▶ Short task: Copy out every line of the material below word for word, omitting the pictures.
-- Start Given data --
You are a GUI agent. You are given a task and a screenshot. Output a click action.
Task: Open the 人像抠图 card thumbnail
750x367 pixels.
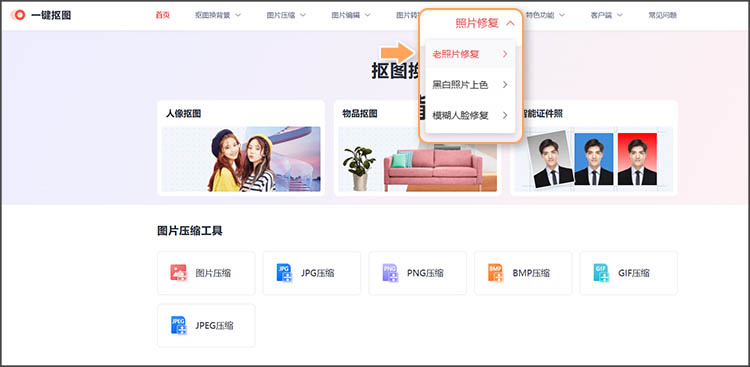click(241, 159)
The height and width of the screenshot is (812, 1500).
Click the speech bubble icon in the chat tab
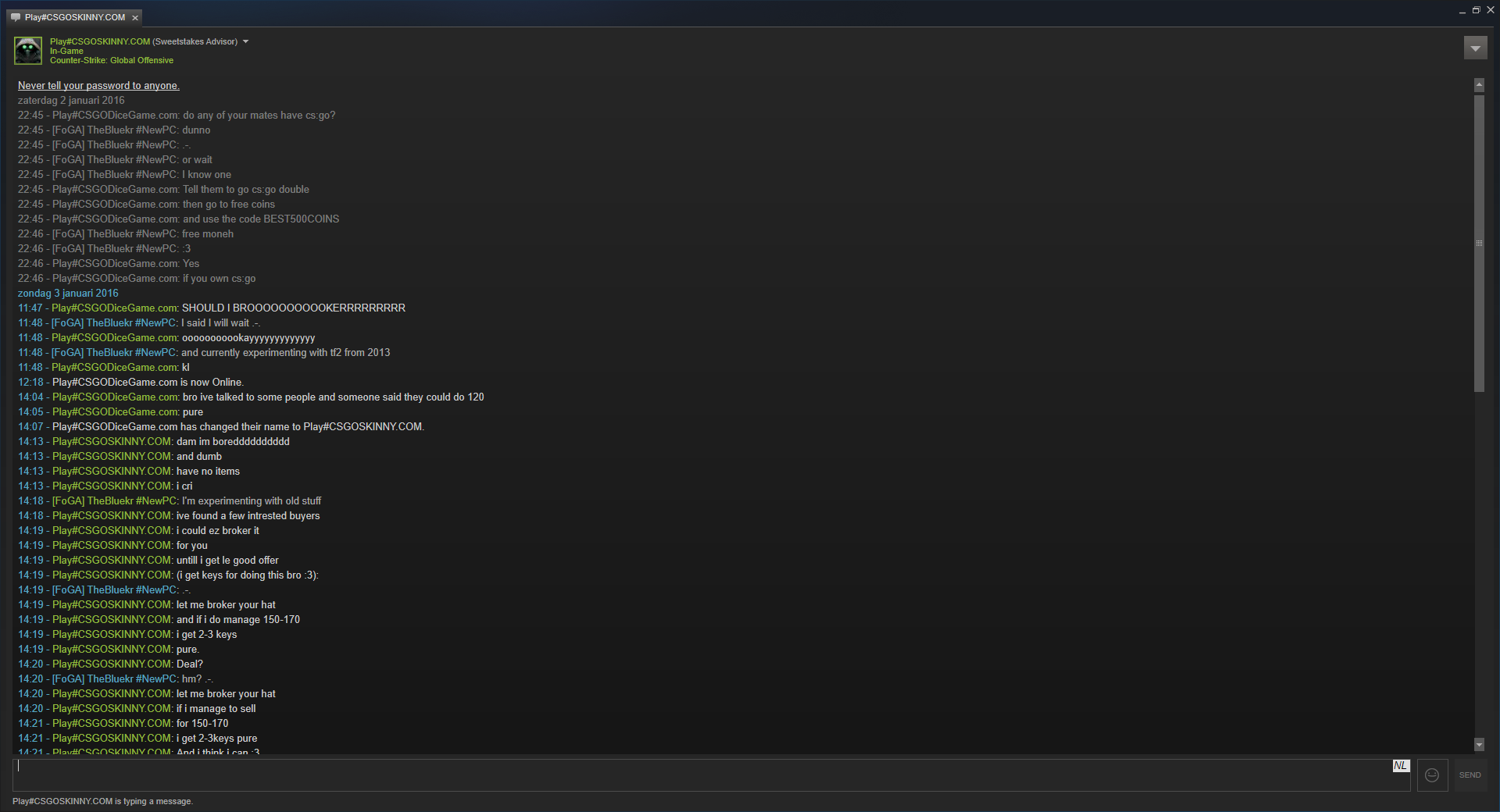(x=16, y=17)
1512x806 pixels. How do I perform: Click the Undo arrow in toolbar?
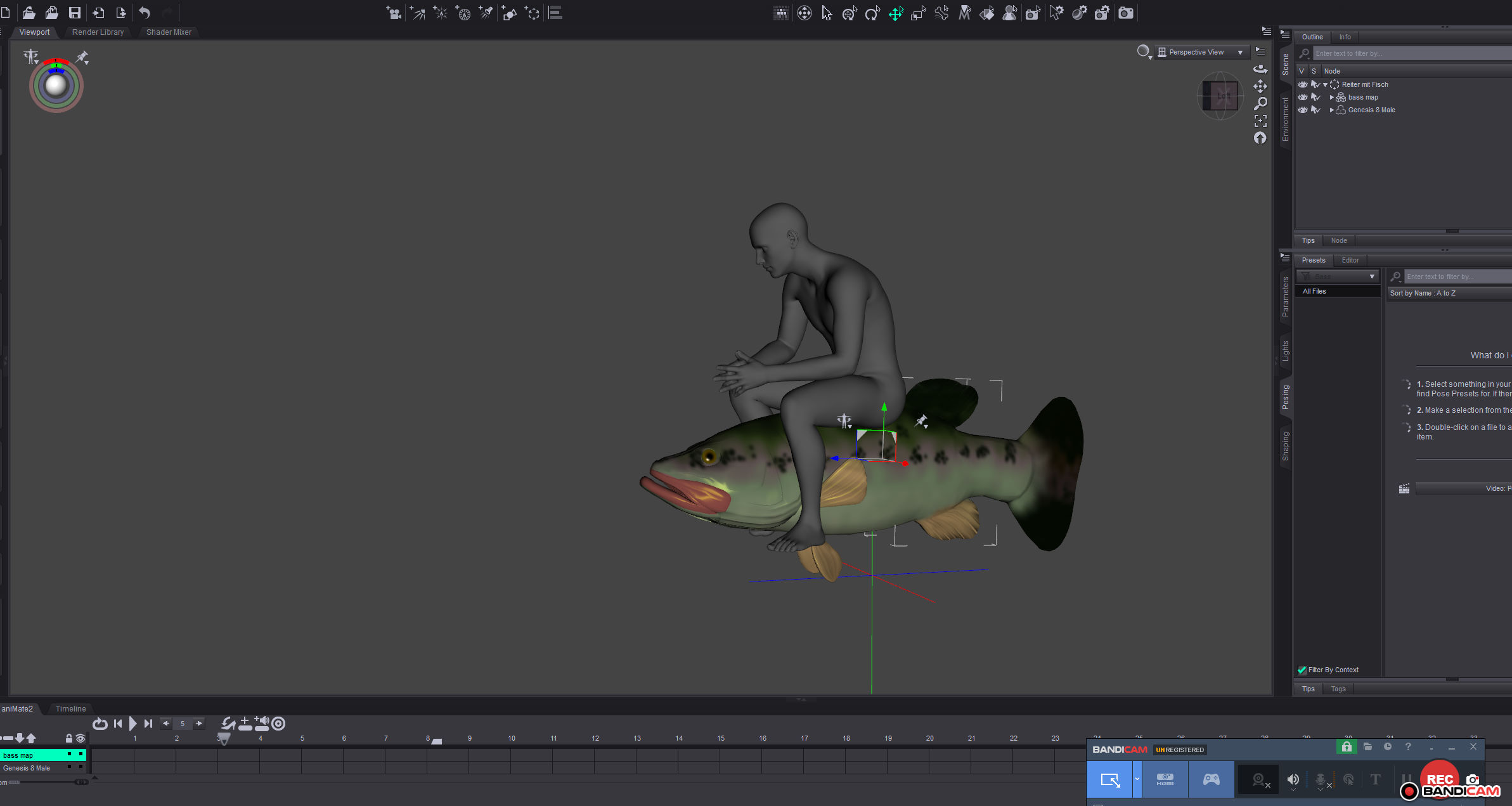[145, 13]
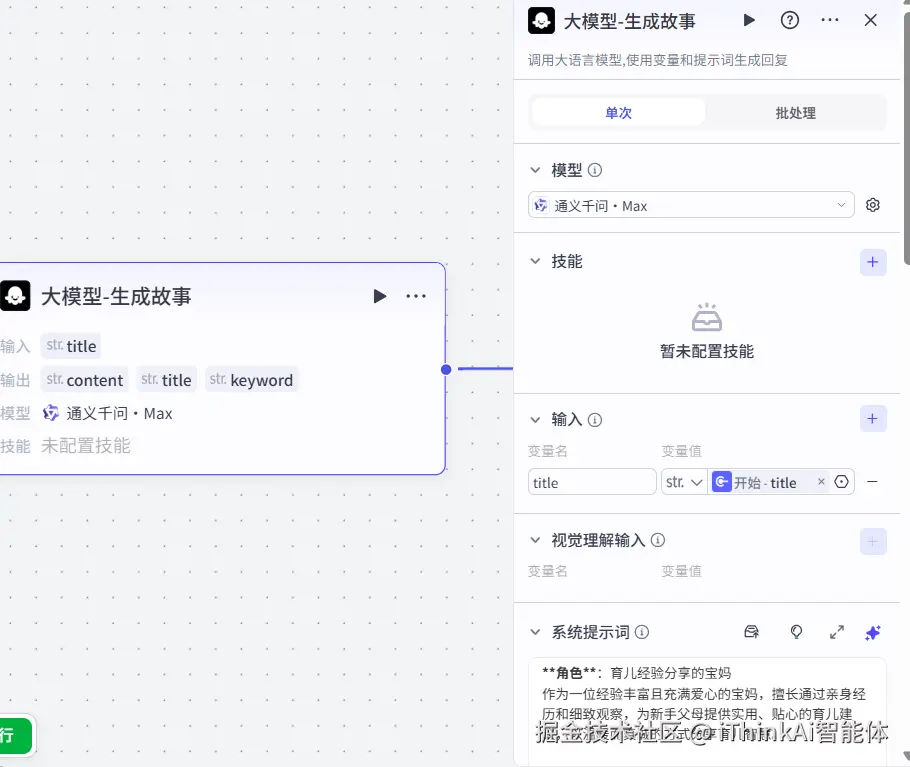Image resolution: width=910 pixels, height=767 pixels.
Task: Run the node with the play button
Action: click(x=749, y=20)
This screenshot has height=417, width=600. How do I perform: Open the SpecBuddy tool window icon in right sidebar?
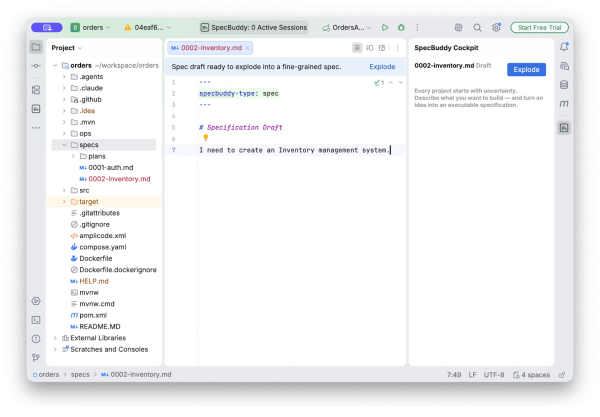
-- End Given data --
▶ Exercise response:
You are a GUI agent. You are given a task and a screenshot. Output a click action.
Task: Open the 人像抠图 card thumbnail
750x367 pixels.
click(241, 159)
The height and width of the screenshot is (812, 1500).
Click the speech bubble icon in the chat tab
(x=16, y=17)
1512x806 pixels. How do I perform: Click the Undo arrow in toolbar?
[145, 13]
Image resolution: width=910 pixels, height=767 pixels.
Task: Run the node with the play button
Action: click(x=749, y=20)
This screenshot has height=417, width=600. How do I perform: Open the SpecBuddy tool window icon in right sidebar?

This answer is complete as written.